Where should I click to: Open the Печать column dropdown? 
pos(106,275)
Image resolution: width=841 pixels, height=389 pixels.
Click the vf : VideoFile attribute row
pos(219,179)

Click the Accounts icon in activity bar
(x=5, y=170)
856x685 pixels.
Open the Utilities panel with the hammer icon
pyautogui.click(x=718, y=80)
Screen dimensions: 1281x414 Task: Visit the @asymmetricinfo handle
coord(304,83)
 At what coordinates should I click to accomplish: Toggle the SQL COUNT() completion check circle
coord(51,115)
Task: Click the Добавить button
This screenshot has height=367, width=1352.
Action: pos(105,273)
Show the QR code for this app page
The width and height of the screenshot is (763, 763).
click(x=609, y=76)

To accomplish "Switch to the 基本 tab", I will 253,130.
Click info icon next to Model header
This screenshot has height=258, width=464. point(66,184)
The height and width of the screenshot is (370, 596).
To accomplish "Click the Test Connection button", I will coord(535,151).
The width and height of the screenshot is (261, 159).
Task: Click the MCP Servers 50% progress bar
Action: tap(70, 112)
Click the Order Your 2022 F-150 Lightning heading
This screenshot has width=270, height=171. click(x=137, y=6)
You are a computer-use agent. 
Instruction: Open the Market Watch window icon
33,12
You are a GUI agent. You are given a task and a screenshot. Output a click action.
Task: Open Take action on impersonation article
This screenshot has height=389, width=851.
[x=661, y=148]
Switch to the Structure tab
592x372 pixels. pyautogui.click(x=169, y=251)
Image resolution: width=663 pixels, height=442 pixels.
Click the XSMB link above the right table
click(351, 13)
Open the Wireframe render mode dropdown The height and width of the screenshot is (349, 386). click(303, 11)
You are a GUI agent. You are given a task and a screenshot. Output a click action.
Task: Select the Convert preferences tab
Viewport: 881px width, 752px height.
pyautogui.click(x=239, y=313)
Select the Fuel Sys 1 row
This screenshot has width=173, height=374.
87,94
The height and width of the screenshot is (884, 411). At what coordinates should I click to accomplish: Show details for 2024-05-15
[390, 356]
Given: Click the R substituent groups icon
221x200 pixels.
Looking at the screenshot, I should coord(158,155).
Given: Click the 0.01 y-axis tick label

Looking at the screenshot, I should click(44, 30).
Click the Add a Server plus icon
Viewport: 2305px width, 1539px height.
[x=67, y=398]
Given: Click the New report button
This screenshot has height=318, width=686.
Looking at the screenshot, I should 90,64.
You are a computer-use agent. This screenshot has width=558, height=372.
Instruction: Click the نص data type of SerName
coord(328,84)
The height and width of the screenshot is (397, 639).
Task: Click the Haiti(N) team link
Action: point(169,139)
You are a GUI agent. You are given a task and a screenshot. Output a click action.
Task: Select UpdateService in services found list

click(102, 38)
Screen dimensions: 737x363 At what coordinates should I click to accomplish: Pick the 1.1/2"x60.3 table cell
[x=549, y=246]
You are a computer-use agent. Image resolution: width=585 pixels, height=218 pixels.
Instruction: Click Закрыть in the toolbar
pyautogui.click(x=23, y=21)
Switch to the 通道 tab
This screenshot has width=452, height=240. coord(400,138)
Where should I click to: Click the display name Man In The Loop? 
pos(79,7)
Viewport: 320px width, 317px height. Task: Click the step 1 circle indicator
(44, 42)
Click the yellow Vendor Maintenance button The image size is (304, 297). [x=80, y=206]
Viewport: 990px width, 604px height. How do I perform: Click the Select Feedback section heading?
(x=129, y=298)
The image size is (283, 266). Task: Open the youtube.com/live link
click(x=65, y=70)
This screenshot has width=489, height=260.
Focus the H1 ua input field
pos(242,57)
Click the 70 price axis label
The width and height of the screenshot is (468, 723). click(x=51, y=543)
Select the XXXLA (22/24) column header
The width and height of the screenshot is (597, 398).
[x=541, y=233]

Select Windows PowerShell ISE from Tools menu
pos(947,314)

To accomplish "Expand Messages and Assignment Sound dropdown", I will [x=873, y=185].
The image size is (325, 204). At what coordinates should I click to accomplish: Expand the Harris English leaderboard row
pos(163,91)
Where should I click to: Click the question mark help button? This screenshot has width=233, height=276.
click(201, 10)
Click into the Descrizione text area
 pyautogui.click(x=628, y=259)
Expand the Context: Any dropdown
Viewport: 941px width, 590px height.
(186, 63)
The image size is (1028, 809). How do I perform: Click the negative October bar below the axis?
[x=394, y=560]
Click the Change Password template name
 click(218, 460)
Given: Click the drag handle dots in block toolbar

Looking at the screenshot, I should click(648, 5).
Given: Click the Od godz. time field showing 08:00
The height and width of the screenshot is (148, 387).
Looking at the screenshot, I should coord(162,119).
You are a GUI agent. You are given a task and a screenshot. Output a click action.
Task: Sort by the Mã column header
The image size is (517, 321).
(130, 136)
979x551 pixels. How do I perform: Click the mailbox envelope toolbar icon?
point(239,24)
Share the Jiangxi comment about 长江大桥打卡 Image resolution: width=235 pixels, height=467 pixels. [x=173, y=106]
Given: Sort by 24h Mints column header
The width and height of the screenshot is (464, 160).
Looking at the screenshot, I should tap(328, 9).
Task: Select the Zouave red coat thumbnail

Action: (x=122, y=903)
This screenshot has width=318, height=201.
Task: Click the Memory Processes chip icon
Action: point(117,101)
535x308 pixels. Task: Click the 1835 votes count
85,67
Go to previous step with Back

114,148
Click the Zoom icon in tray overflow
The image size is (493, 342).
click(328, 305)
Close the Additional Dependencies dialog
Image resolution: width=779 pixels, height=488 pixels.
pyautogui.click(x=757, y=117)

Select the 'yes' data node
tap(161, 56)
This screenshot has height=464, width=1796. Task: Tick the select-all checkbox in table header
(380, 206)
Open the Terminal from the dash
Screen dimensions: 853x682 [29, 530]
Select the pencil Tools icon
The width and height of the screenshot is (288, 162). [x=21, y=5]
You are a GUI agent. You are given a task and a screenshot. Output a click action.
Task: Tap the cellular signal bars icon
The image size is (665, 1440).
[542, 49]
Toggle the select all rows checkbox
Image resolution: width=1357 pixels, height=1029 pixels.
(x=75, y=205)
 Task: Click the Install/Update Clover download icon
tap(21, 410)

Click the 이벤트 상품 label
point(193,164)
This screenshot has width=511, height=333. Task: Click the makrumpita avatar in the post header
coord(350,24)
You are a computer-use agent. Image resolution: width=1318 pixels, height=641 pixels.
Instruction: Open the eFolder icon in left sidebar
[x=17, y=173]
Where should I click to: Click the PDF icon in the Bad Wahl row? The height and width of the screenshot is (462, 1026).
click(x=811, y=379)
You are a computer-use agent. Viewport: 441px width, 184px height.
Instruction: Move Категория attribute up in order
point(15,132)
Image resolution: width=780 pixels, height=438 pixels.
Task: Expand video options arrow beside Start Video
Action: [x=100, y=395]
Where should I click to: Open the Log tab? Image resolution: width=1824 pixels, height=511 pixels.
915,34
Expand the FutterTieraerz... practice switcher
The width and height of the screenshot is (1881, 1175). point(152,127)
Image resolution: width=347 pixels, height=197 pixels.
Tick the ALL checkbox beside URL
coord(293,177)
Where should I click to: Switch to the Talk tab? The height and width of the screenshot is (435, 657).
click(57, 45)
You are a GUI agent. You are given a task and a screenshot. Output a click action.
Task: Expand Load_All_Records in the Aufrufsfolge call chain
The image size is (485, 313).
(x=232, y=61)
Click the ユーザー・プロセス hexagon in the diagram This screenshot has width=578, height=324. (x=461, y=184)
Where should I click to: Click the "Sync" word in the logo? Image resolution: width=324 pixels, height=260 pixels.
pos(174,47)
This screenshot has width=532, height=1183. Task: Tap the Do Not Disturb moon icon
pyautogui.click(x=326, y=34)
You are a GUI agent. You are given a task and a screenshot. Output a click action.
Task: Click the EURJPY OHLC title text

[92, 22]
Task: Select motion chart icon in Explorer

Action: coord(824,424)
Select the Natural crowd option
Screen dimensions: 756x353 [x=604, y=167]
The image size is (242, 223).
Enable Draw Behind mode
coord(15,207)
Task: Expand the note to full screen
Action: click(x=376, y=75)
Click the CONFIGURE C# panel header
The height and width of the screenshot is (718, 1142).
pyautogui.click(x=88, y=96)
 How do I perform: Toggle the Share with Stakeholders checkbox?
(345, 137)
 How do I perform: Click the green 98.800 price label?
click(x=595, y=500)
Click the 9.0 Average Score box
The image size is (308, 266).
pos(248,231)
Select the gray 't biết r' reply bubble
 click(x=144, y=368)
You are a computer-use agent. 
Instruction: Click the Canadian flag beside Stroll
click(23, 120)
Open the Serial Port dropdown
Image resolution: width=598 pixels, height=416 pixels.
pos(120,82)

--------------------

**Problem details:**
Scan the entries and show every line in which the word "Sort" is found.

**Output of the exercise:**
Task: Sort by the Mã column header
Given: Sort by 24h Mints column header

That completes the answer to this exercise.